The study investigators measured anticitrullinated peptide antibodies (ACPA) and rheumatoid factors (RF) in 122 patients with bronchiectasis (BR) alone, 50 patients with BR and RA (BRRA), 50 patients with RA without lung disease, 87 patients with asthma, and 79 healthy patients.
The citrulline specificity of ACPA in patients with BRRA was increased, compared with patients with BR alone and RA without any lung disease. While the study showed significantly elevated levels of ACPA in patients with BR alone, the ACPA response was not citrulline specific.

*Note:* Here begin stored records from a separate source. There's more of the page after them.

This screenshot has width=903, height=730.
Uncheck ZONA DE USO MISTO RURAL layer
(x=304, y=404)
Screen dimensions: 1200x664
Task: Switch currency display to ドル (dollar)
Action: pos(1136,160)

“Bronchiectasis is an unusual but potent model for the induction of autoimmunity in RA by bacterial infection in the lung,” according to Anne-Marie Quirke, Ph.D., and her colleagues. “Our study suggests that in the early stages of tolerance breakdown, the ACPA response is not citrulline specific, but becomes more so in those patients with BR that develop BRRA.”
In contrast to patients with BR alone, patients with BRRA showed no correlation between antibody responses to citrullinated peptides and arginine-containing peptides, with the exception of the citrullinated peptide cVim and the arginine-containing peptide Vim.
Rheumatoid factors were found significantly more often in BRRA patients, compared with patients with RA without any lung disease, with percent serum antibody positivity for RF vs. controls having been 82 and 52, respectively. For patients with BR alone, the percent serum positivity of RF, compared with controls, was 25.
“Further prospective investigations will need to be carried out of BR patients at risk for RA in order to confirm the evolution of citrulline specificity of ACPA in patients with BR who subsequently develop [RA],” according to the researchers.